Figure 5. GLUT8 and the GLUT8AAA mutant localize to the late endosome/lysosome. (A) To determine whether threonine (-3) or proline (-1) affects the cellular localization of GLUT8, HEK293 cells were transfected and stained with an antibody directed against the HA-tag for GLUT8-HA, GLUT8-APA-HA, and GLUT8-AAA-HA. GLUT8-HA, GLUT8-TAP-HA, and GLUT8-AAA-HA localized to an intracellular compartment, whereas GLUT8-APA-HA trafficked to the cell surface. Images were obtained using a 60× oil objective lens. (B) Both GLUT8-HA and GLUT8-AAA-HA (Green channel) colocalized with the late endosomal/lysosomal marker Syntaxin 8 (Red channel) (n = 3).

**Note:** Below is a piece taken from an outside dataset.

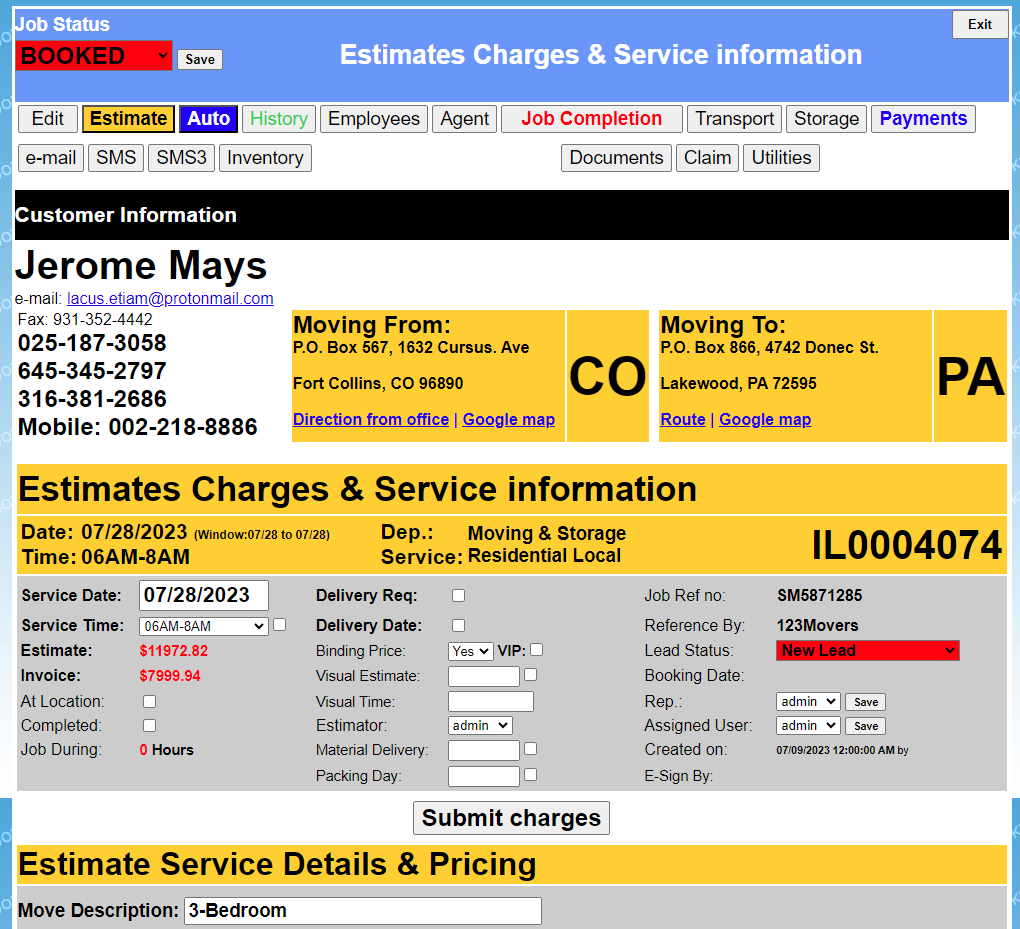This screenshot has height=929, width=1020.
Task: Click the Documents button
Action: tap(616, 158)
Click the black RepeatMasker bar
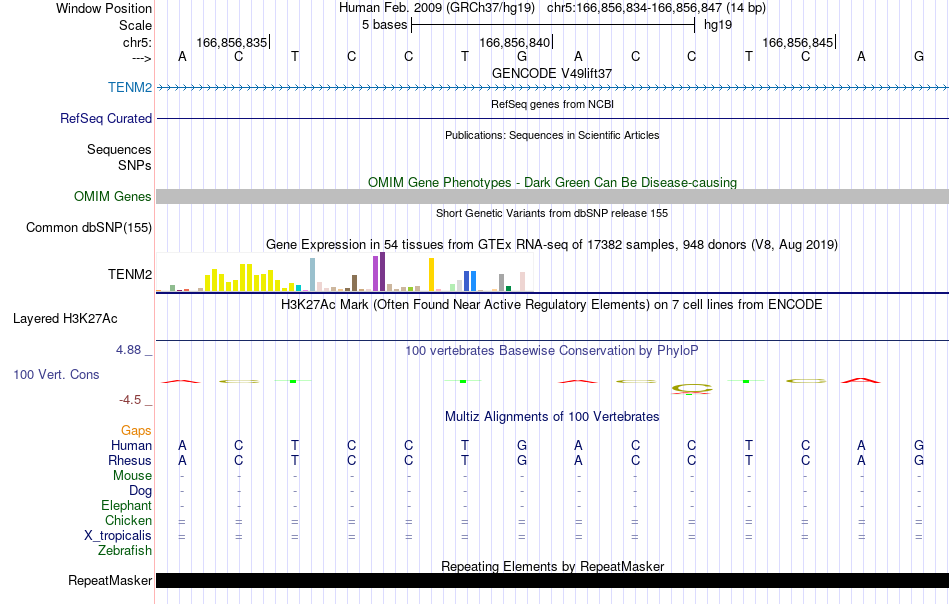The height and width of the screenshot is (604, 950). coord(552,580)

Figure 6. Cell surface associated GLUT8 and GLUT8TAP are internalized and trafficked to an intracellular compartment. HEK293 cells were transiently transfected with GLUT8-HA, GLUT8-TAP-HA, GLUT8-APA-HA, or GLUT8-GPN-HA. At steady state, GLUT8-HA and GLUT8-TAP-HA predominantly reside in an intracellular compartment. GLUT8-APA-HA and GLUT8-GPN-HA reside in the plasma membrane. A monoclonal HA antibody was added to the cell culture media and incubated for 1 h, or washed out after 1 h and cultured for an additional hour (2 h). At both the 1-h and 2-h time points, GLUT8-HA and GLUT8-TAP-HA are internalized from the cell surface and redirected to an intracellular compartment. After 1 and 2 h in culture, a majority of the labeled GLUT8-APA-HA and GLUT8-GPN-HA remains associated with the plasma membrane (n = 3). Images were obtained using a 60× oil objective lens.

Figure 7. AP2 interacts with GLUT8 and the mutant GLUT8-TAP in HEK293 cells. (A) The levels of RNA transcripts for the mu2 subunit of AP2 were knocked down by 91% in HEK293 cells by siRNA (n = 3). (B) RNAi treated HEK293 cells were transfected with GLUT8 or the GLUT8 mutants (n = 3). The levels of GLUT8-HA and GLUT8-TAP-HA on the plasma membrane increased dramatically in cells transfected with RNAi targeting AP2. The cell surface levels of GLUT8-APA-HA and GLUT8-GPN-HA were not altered by the depletion of AP2. Images were obtained using a 60× oil objective lens.

Figure 8. AP1 interacts with GLUT8 and the mutant GLUT8-TAP in HEK293 cells. (A) The transcript levels for the gamma1 subunit of AP-1 were depleted by 65% in HEK293 cells following treatment with siRNA (n = 3). (B) RNAi treated HEK293 cells were transiently transfected with GLUT8 or the GLUT8 mutants and stained without permeabilization (n = 2). The cell surface associated GLUT8-HA and GLUT8-TAP-HA were greater in cells transfected with siRNA targeting AP1 than in cells transfected with negative control siRNA. The levels of GLUT8-APA-HA and GLUT8-GPN-HA at the plasma membrane were not altered by the depletion of AP1. Images were obtained using a 60× oil objective lens.